JS-P5: Without the love and favour of God, no religion or station avails — the universal levelling

"Without a particle of the love and favour of God they are only worth a ratti." Emperors with armies, ascetics with pilgrimages, soldiers in coats of mail — all "depart at last." This is the universal grace doctrine made sociologically concrete.

  • Tier: FOUNDATIONAL · Domain: GRACE+EGO · Covers: JS-C8, JS-C9 · Evidence: Sawaiyas I–V (pp.263–265) · Untranslatable: Nadar (favour), Parsād (grace)

JS-P6: The litany as a form of devotion — God known by His names, none final, all true

The Jaap's structure itself teaches: God is known by epithets — Immortal, Fearless, Bounteous, All-steel, Far-and-Near — none exhaustive, all true. Macauliffe (vol. V, p.261, fn): the Jaap "was composed to supply the Sikhs with a similar number of epithets of the Creator" as the Hindu Vishnu Sahasranāma. A Sikh form of via eminentiae.

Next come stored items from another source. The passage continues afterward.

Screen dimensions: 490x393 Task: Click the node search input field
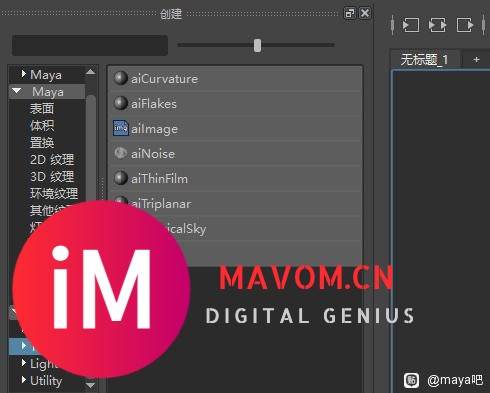(90, 45)
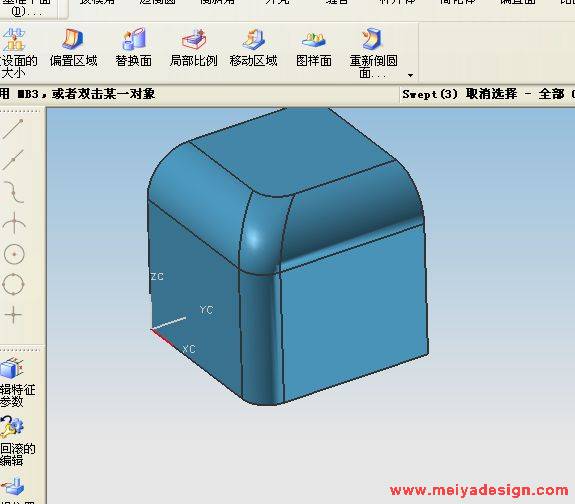
Task: Pick the spline curve tool
Action: (14, 192)
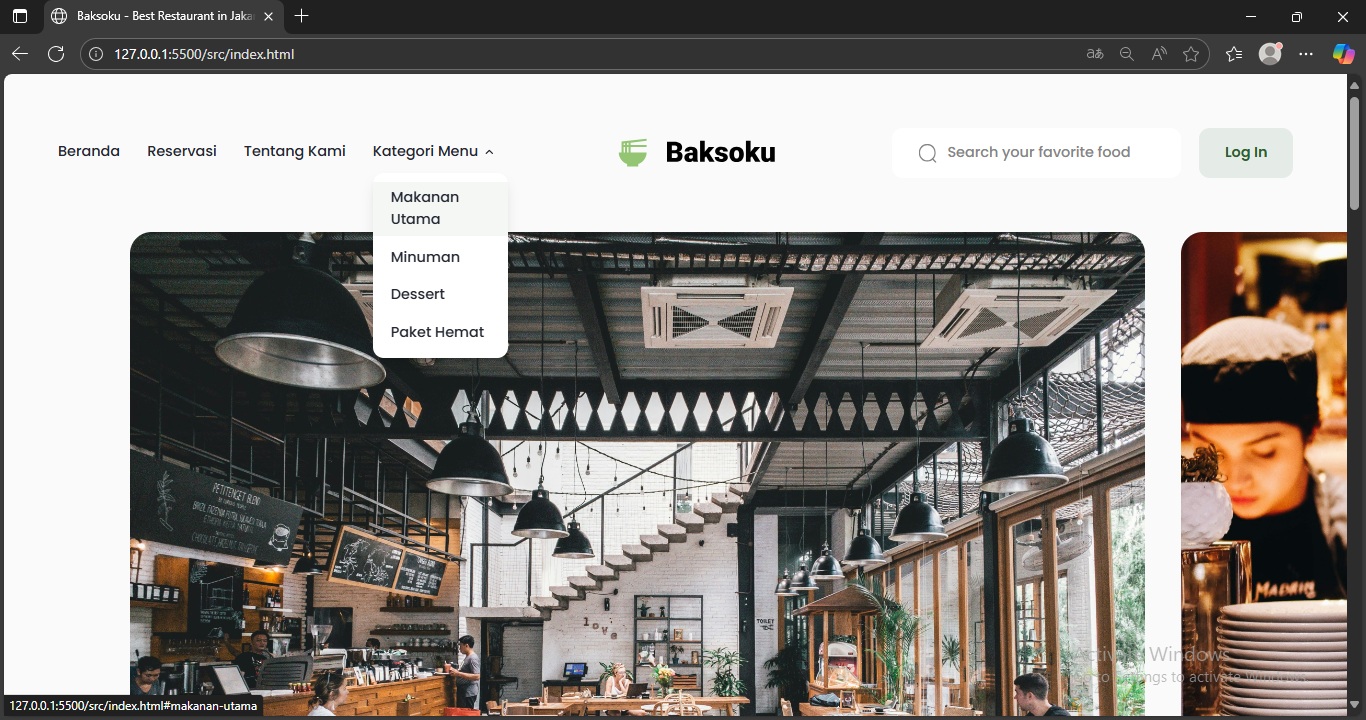Screen dimensions: 1366x720
Task: Open the Copilot sidebar icon
Action: 1343,54
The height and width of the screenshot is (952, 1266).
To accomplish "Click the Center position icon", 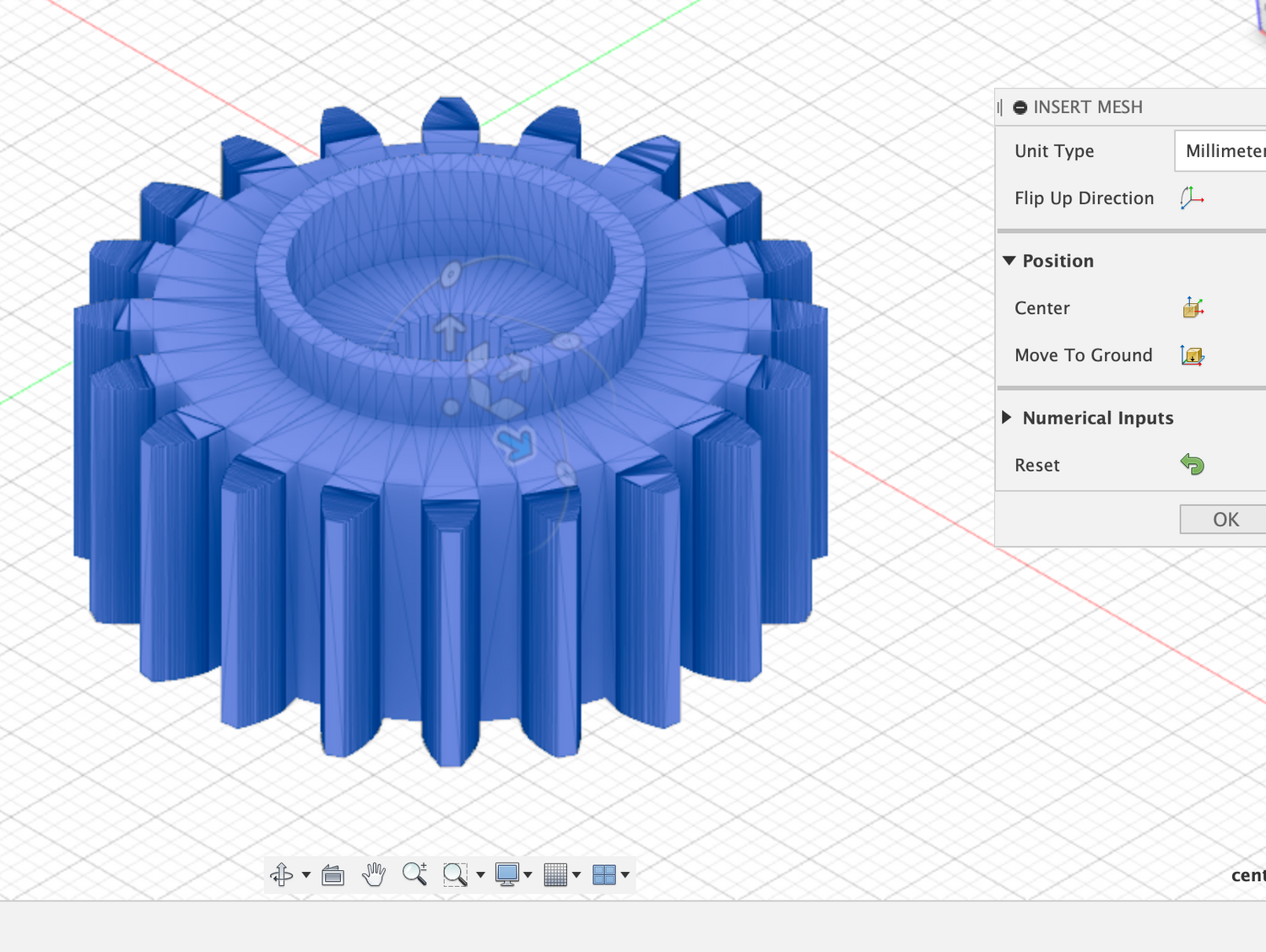I will pos(1193,308).
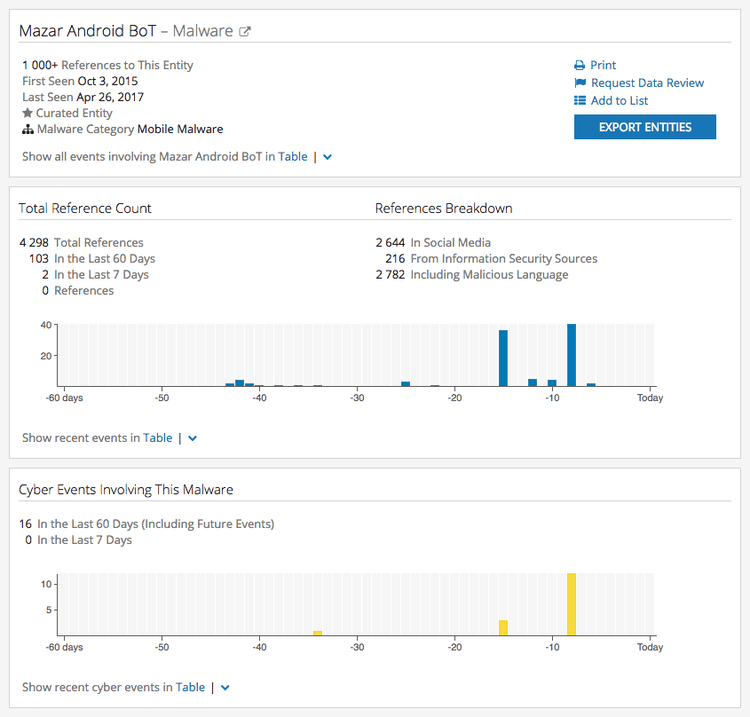Click the printer icon

(x=579, y=65)
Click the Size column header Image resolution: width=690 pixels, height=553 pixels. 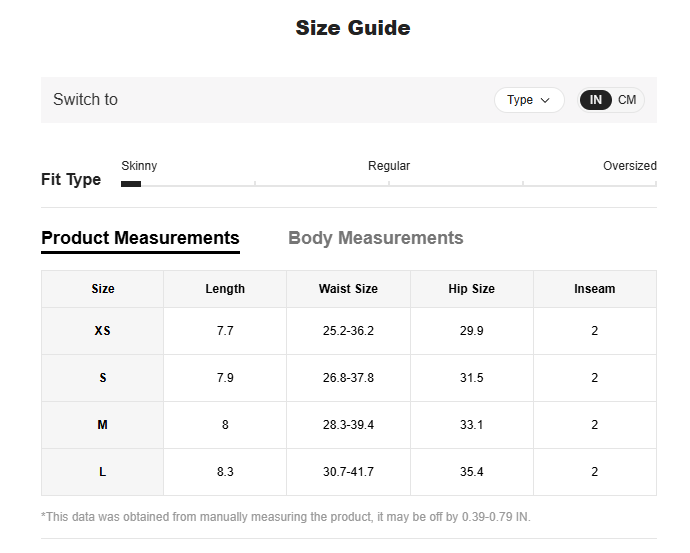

  • Tier: OPERATIONAL · Domain: NAAM+DEVOTION · Covers: structural, supported by all atomic statements · Evidence: Jap as a whole

Step 7 — Traceability

Principle Atomic statements Loci (Macauliffe vol. V)
JS-P1 JS-C1, JS-C2, JS-C3, JS-C5 Jap (pp.261–262)
JS-P2 JS-C4 Jap (p.262)
JS-P3 JS-C6 Jap (p.263)
JS-P4 JS-C7 Akāl Ustat opening (pp.261–262)
JS-P5 JS-C8, JS-C9 Tav Prasad Sawaiyas I–V (pp.263–265)
JS-P6 structural (all) Jap (pp.261–263) as a whole

Step 8 — Quality

  • Coverage: 9 atomic statements drawn from the Jaap opening, the Akāl Ustat invocation, and Sawaiyas I–V. Macauliffe gives selections of these large works (the full Jaap has 199 verses; he translates approximately the opening third); the selections suffice for principle extraction.
  • Orphaned content: moderate — the full Jaap and Akāl Ustat are vastly larger than what Macauliffe translates; Stage-B+ work on the Dasam Granth would substantially deepen this.
  • Principles: 6 (within the 3–12 range).
  • Traceability: 100% (within the Macauliffe-translated portion).

Step 9 — Validation

  • Standalone comprehension (frame-independent): JS-P1, JS-P2, JS-P5 read as intelligible religious-ethical claims outside the Sikh frame. JS-P3 (Name escaping Death) and JS-P6 (litany as devotion) carry frame-specific content. Cross-tradition convergences at the claim level: JS-P1 with Islamic tanzīh (divine incomparability) and Christian via negativa; JS-P2 with the Hindu Īśā Upaniṣad "the Lord dwells in all this" and with the Catholic claim of the imago Dei in every human; JS-P5 with Pauline "neither circumcision nor uncircumcision availeth anything" (Gal 6:15) and with the Buddhist redefinition of the true brāhmaṇa. Divergences at warrant: JS-P4 (Sarbloh / All-steel) is the most distinctive — the Sikh affirmation that the defence of the helpless and of religious liberty by armed righteousness when peaceful means fail is grounded ontologically in God's own indestructible nature. This is a sharp divergence from Christian non-resistance readings of the Sermon on the Mount and from Buddhist ahimsa absolutism — and it is a Sikh signature for the Atlas. Reinforces and extends Stage-A P1 (Mūl Mantar nature of God), P2 (Hukam / sovereignty), P4 (grace), P9 (equality grounded ontologically), and adds the distinctive Gurū Gobind Singh contribution: God as Akāl (Immortal) and Sarbloh (All-steel) — the foundation of righteous courage. Canon caveat re-emphasised: Jaap Sāhib is Dasam Granth, included by tradition in Nitnem, not in the Gurū Granth Sāhib proper.